Chapter 8 #5
Simona buried her face in her hands, rocking ever so slightly, as if she could absorb the fear and make it vanish.
Bianca—still the thinnest, still carrying that haunted stillness—simply leaned her head against my shoulder and let the tears fall without sound, every drop a quiet release of the months she’d held herself together alone.
I cried too, quietly, steadily. Not the wrenching, gasping sobs of release, but the deep, hollow kind that comes from a wound that never quite closes, a grief that sits beneath the skin.
We cried for the nights we’d survived, clinging to each other in the darkness.
For the nights we hadn’t, when despair had hung in the air so thick it felt like stone.
For the pieces of ourselves we’d left behind in that cold, suffocating hell, pieces we feared we’d never reclaim.
“Thank you, Penelope,” Ana managed at last, her voice rough, thick with mucus and grief, yet somehow firm beneath it all.
She snorted, wiped her nose on the sleeve of her shirt, then laughed wetly at herself, a sound more of disbelief than humor.
“If... if not for you... we’d still be there.
Still being used. Still waiting to die.”
The others nodded, tears still streaming, small, shuddering nods that spoke volumes.

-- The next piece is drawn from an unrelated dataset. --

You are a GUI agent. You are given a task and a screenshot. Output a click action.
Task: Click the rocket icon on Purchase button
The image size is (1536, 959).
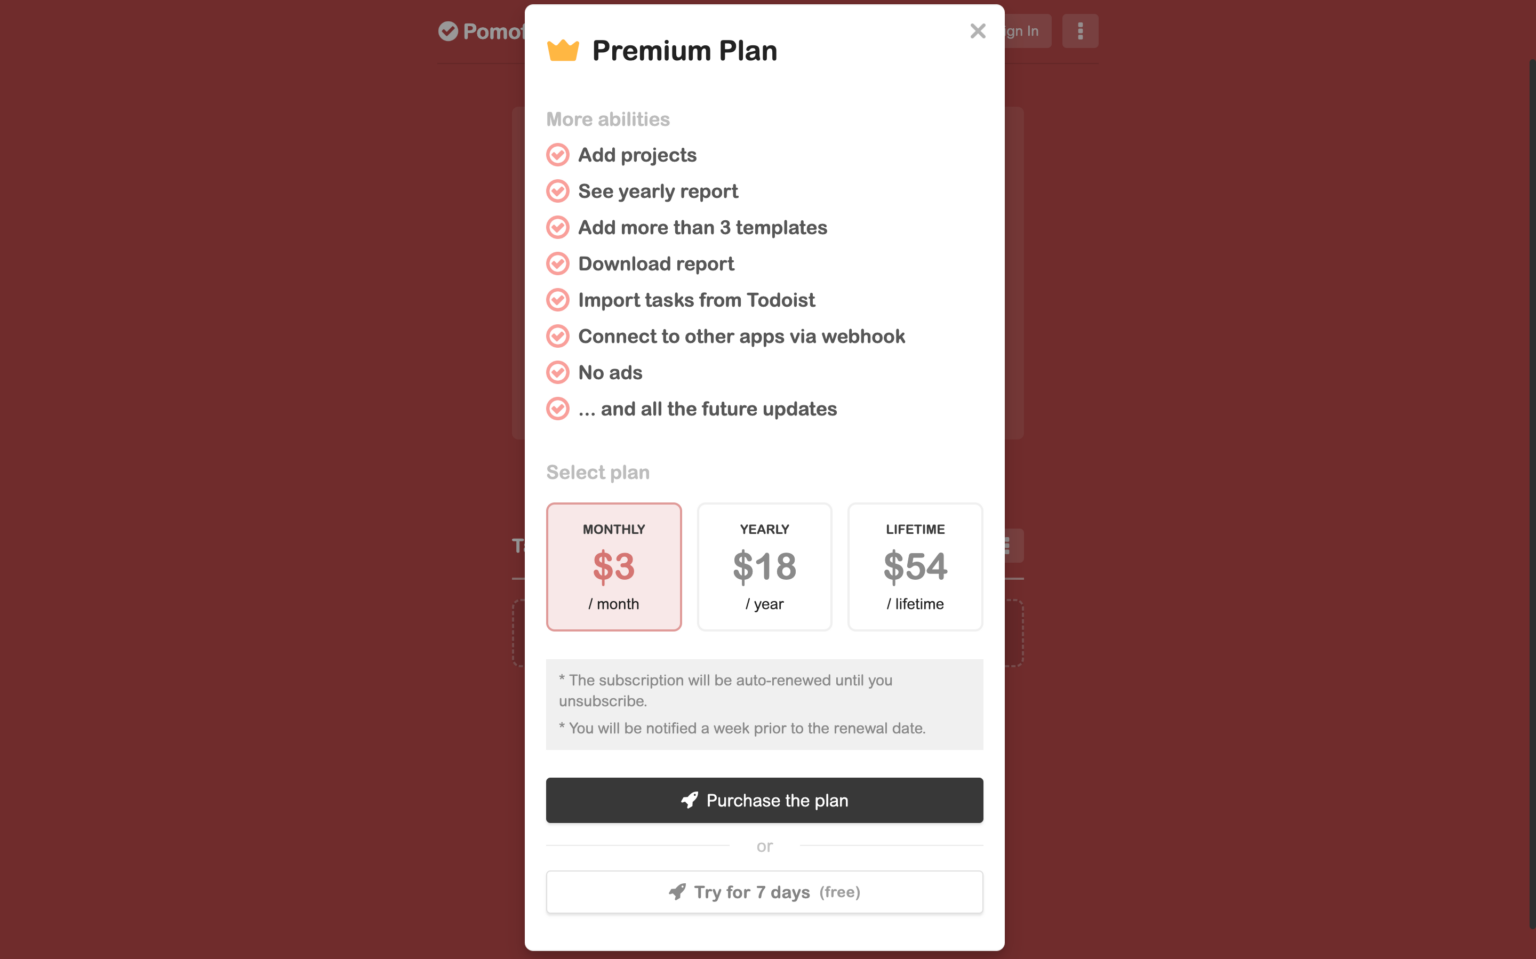point(690,800)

Christina blinked rapidly, Simona’s shoulders trembled, and Sofia’s eyes glistened with unshed tears as she breathed shallowly, as though the very act of surviving had left her winded.
I slid off the sofa and knelt in front of Ana, taking both of her hands in mine, feeling the tremor in her fingers. “Girls,” I said, voice firm yet soft, “we did it. We’re out. That’s all that matters now.”

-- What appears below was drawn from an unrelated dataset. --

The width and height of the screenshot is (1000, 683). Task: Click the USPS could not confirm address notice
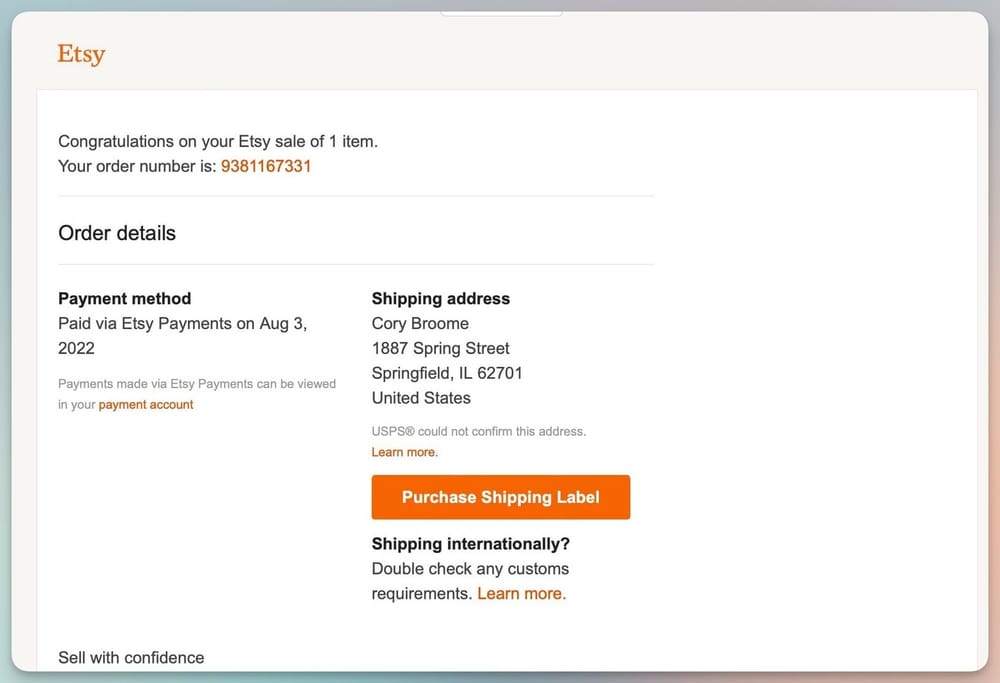(478, 431)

But even as I said it, I knew the truth hung unspoken between us: we would carry this for life. The memories weren’t gone. They were carved into muscle and bone.
We would wake screaming. We would flinch at sudden touches. We would never again trust silence. But here, in this room, the raw edges of trauma softened just enough for us to breathe together.
Bianca lifted her head from my shoulder. Her voice was small, almost a whisper, yet steady enough to pierce the quiet. “Thank you—and thank you to Dmitri Volkov, who found us before it was too late.”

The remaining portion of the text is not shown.